Pot Luck

Meditation on Addiction, the Burning Fever of Life - WeedistEveryone is addicted to something.

From the Dhammapada:

“The traveler has reached the end of the journey! In the freedom of the infinite he is free from all sorrows, the fetters that bound him are thrown away, and the burning fever of life is no more.”

To borrow from Buddhism, we might substitute “addiction” for “attachment”. I’m not a Buddhist expert, but my understanding is that (in that belief structure) those addictions/attachments are the very things that engender your need to reincarnate. The flesh of the body itself is an addiction that your spirit is not yet ready to release. The people you love, your favorite food, the way your cat purrs against your leg, all are forms of attachment to the world.

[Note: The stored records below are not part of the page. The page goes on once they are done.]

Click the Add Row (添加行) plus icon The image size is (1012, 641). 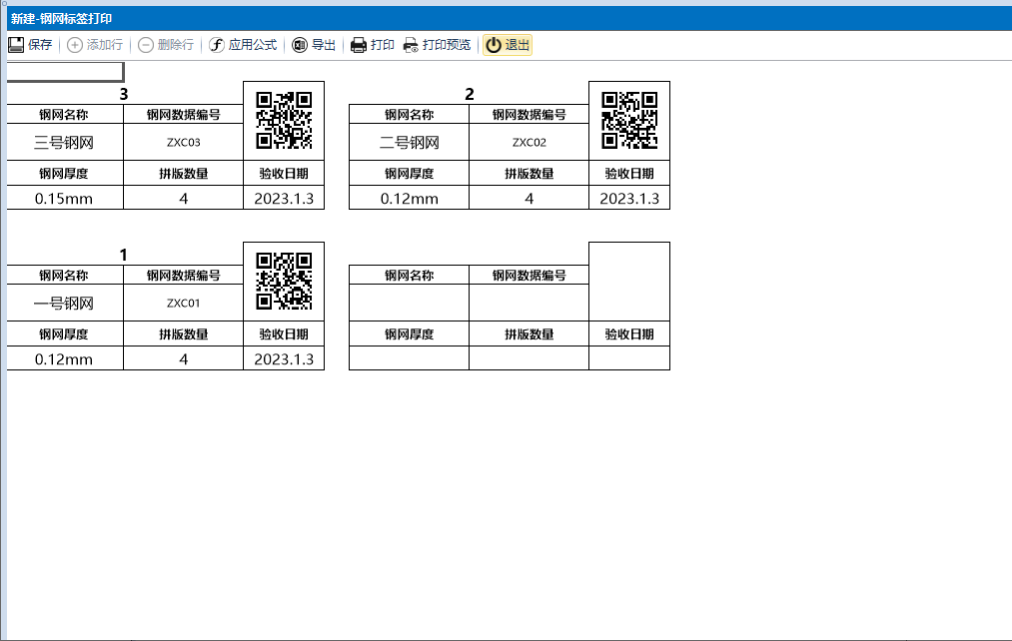[x=75, y=45]
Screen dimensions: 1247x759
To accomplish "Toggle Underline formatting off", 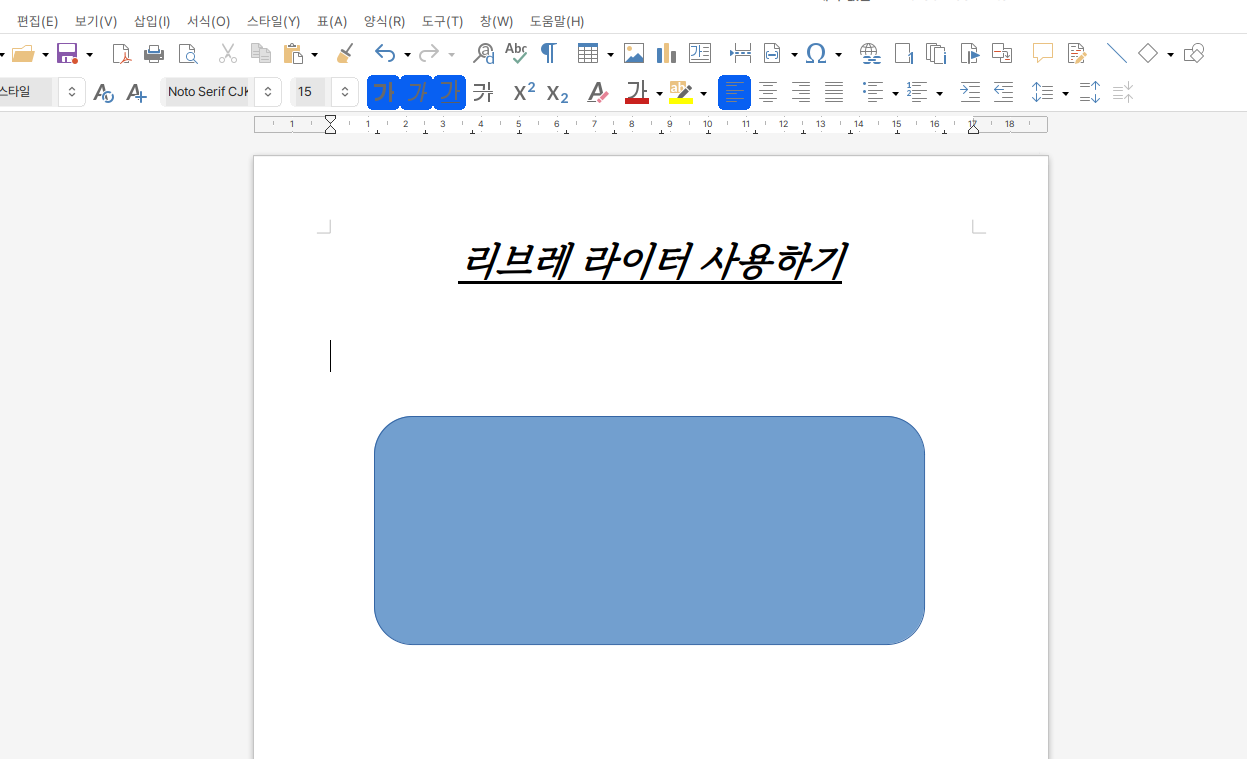I will tap(449, 93).

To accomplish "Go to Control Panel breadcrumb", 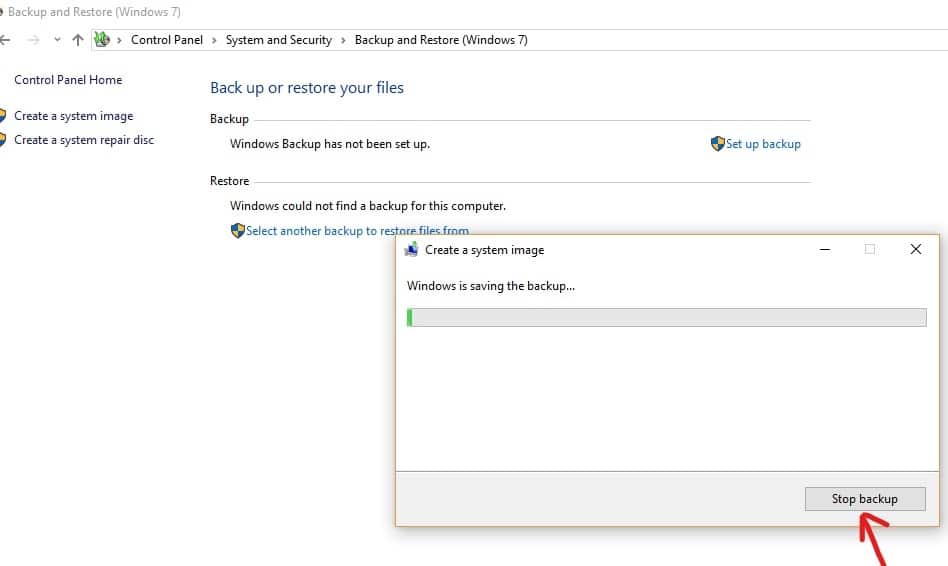I will pos(166,40).
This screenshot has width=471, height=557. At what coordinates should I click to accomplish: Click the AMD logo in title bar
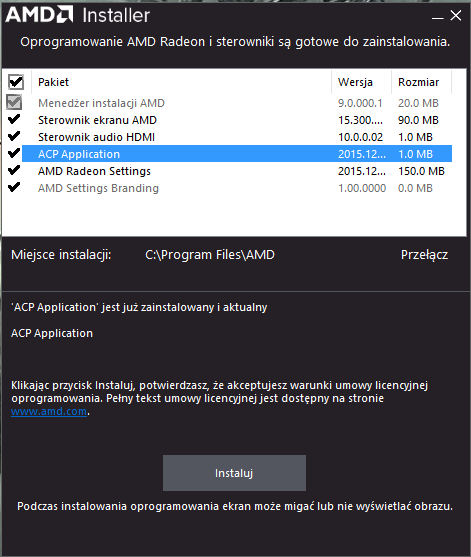pyautogui.click(x=39, y=15)
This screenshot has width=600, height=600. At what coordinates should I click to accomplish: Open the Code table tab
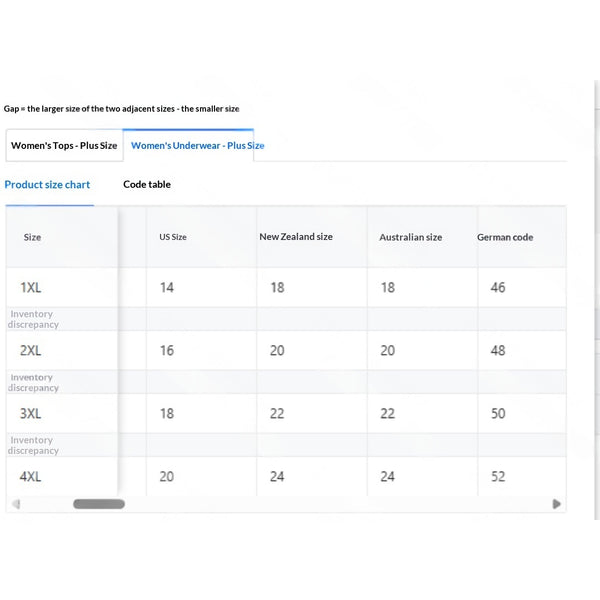pos(147,184)
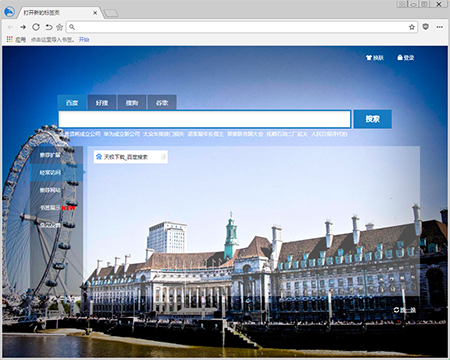Open the shield security icon
The height and width of the screenshot is (360, 450).
[x=426, y=27]
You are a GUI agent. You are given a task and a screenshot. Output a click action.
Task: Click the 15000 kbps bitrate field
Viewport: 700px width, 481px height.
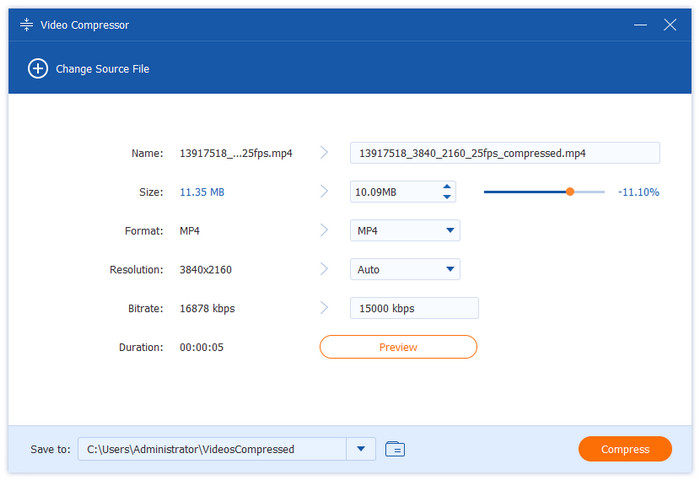click(414, 308)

Put another way, the very fact that you have a body means you’re attached — addicted — to this life. Indeed, life, in Buddhist terms, is described as a “burning fever.” The aim is to purify yourself to such an extent that you reach nirvana, achieve non-being, and break free from attachment.

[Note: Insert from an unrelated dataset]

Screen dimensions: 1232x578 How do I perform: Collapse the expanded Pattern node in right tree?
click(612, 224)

For a bit of a darker take on addiction, the film/book Requiem For A Dream does a grand job of illustrating this point. It shows addiction from the point of view of different substances (from coke, to pot, to heroin, to diet pills). As disturbing as the imagery from Requiem For A Dream can get, the message is clear: humans are addicts. We are addicted to novelty, to pleasure, to fear and happiness, to love and, yes, to narcotics.

So, if addictions are like earlobes and all of us have them in some form or another, what, then, becomes the criteria for judgment when doing an apples to apples comparison of one addiction to another? Seeing as how we’ve all got our vices, our little nuanced pleasures that carry us through the day and smooth out the edges, what benchmark of judgment is most egalitarian?

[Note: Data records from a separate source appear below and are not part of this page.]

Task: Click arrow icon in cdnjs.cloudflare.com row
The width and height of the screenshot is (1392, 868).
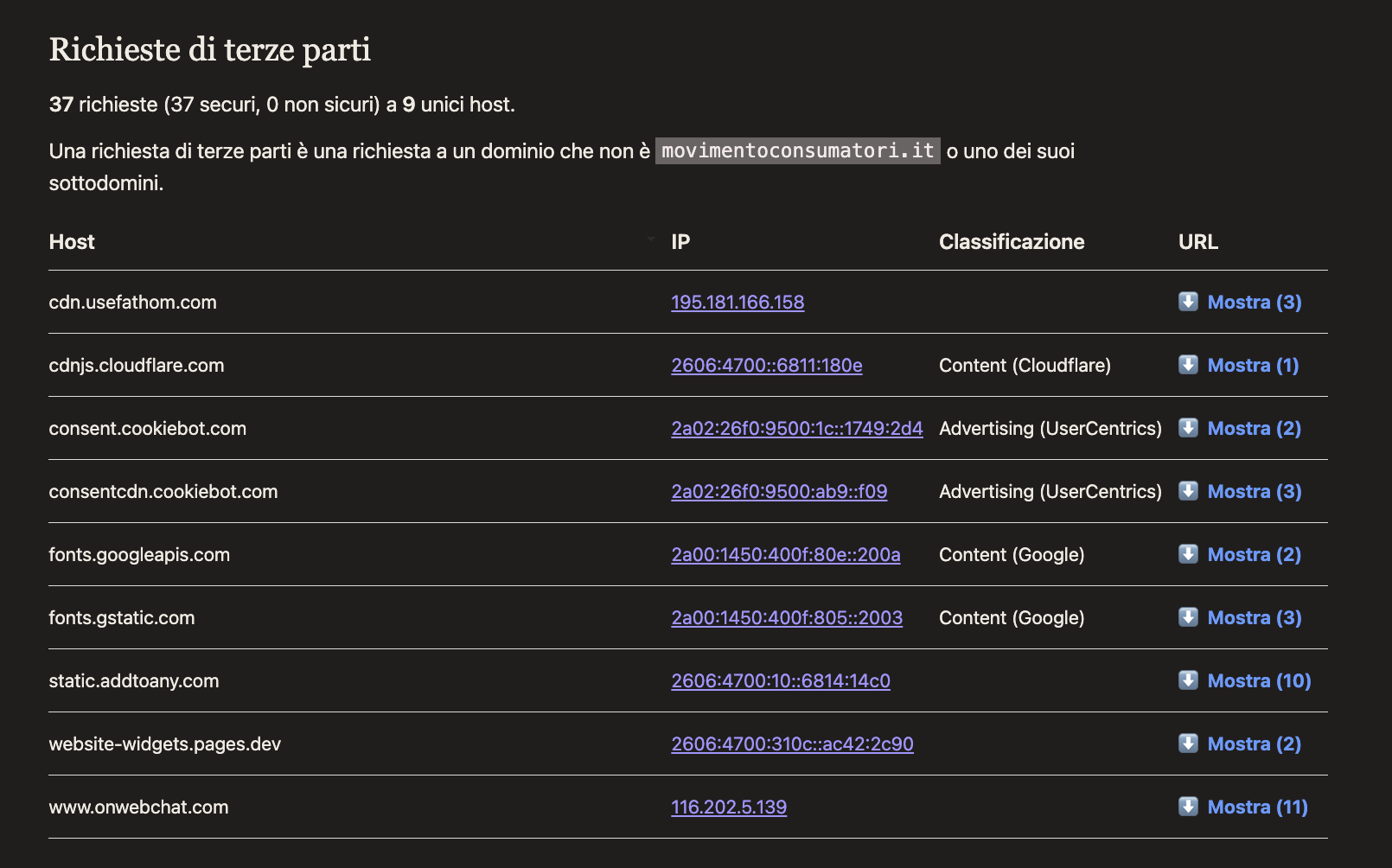Action: (1188, 364)
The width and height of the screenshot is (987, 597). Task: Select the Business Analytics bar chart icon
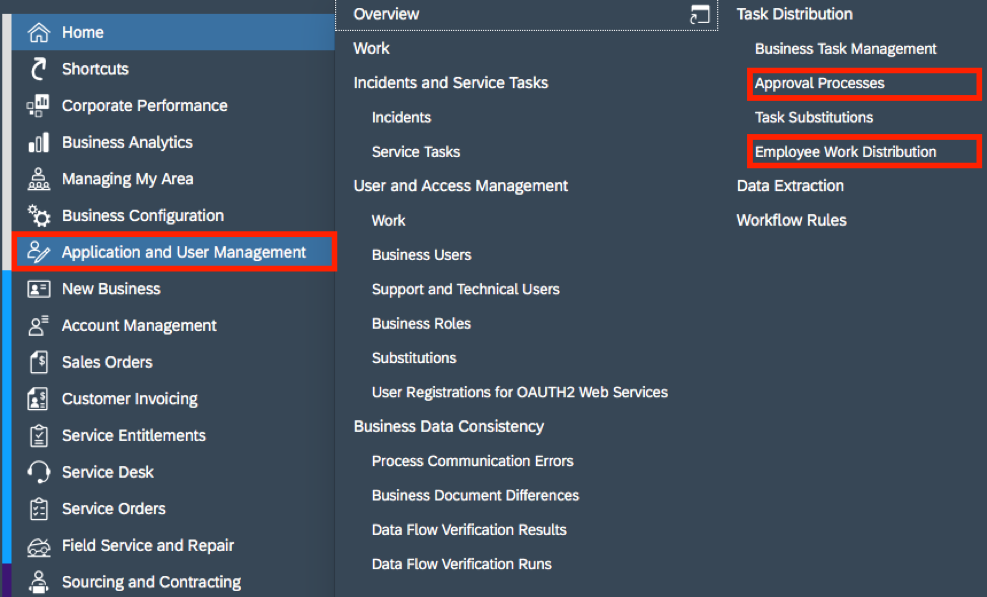click(x=38, y=142)
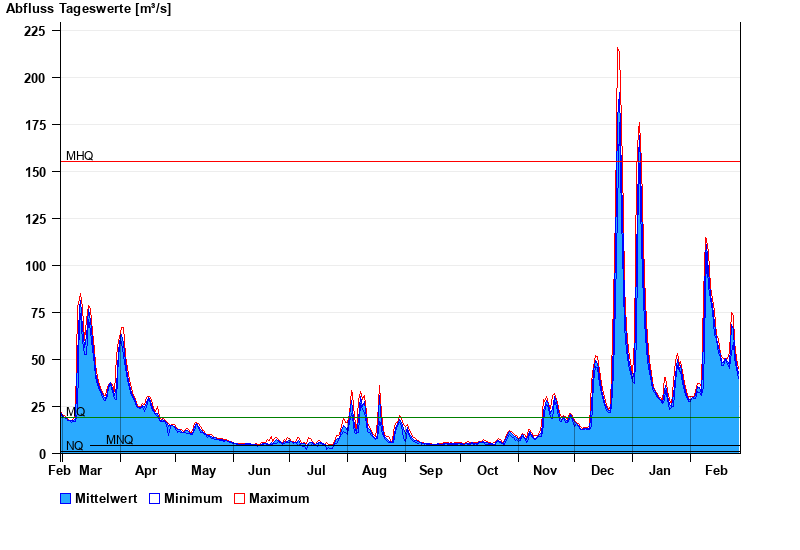Click the red Maximum legend box icon

click(239, 498)
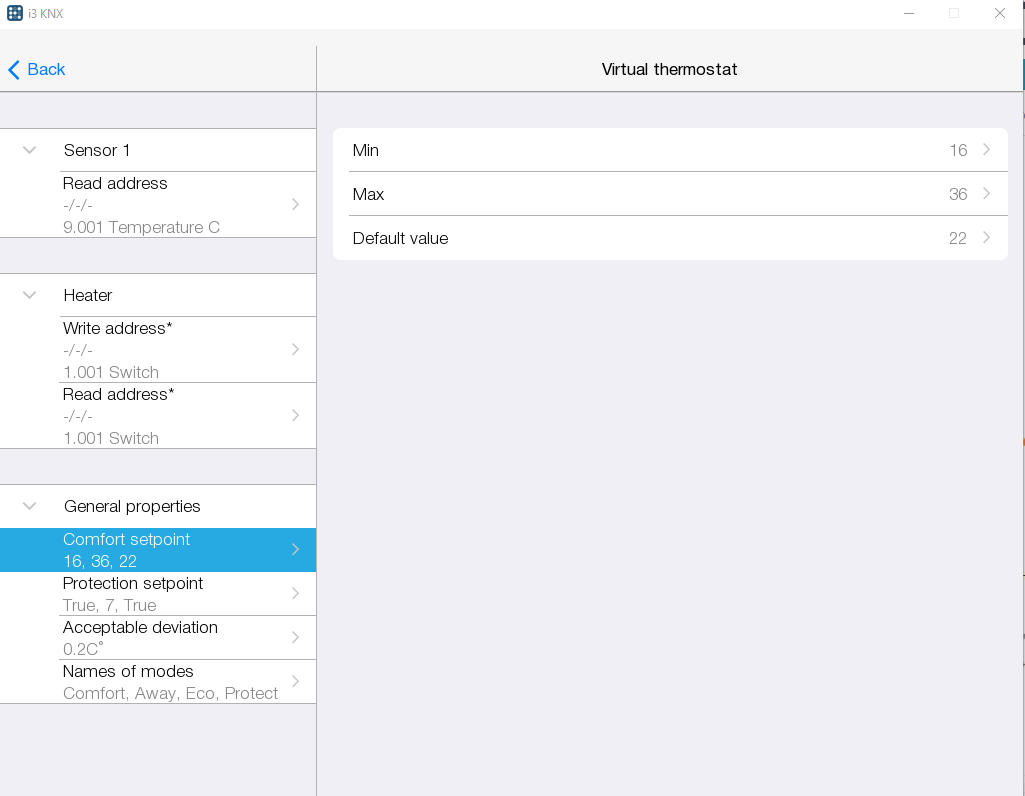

The most equitable point of discernment, to my eyes, is the level of havoc, discord, or ruination that results from said addiction. I suppose we could further dissect that down to: harm to self or harm to others. But I think the umbrella of harm is a just point of comparison.

We’ve established, for the purposes of this article, that we’ve all got an addiction of some kind and that a harm index is a fair point of judgement.

So where might we categorize marijuana under these guidelines? That likely would vary from person to person, but I think it’s pretty safe to say that the “bottom” of the spectrum for pot is pretty G-rated. I’m not saying that there aren’t assholes who smoke pot and do asshole shit, you’ll never find a cure for the common asshole. A person bent on self-destruction will lemming their way over a cliff no matter if they’re stoned or not. What I am saying is that, compared to alcohol, cigarettes, gambling, etc. cannabis doesn’t exactly leave your life looking like a Midwestern trailer park after an F5 has gone through.

Would I call myself a cannabis addict? Sure. I’m also addicted to iced tea and sea salt and vinegar kettle chips, but none of these “addictions” are going to ruin my life or cause harm (unless I go REALLY nuts on the kettle chips). Just because cannabis has been illicit for so long and is so firmly lodged in our national zeitgeist as a bad thing, it often gets overly criticized and lumped in with hard narcotics that can very well end/destroy your life in a single use.

I’m comfortable with my attachments, weed included. I don’t drink coffee, I don’t smoke tobacco, I don’t bet all my money on the ponies and I rarely consume alcohol. Those eager to label cannabis users as drug addicts are either trained apes for the rehab/pharmaceutical complex or they haven’t employed even a modicum of introspection for their own lives. If you’d like to argue with me why your $2000 a month shoe-addiction is somehow more appropriate than my unobtrusive, peaceful cannabis consumption habit, please write your comments on a post-it and just go ahead and light it on fire.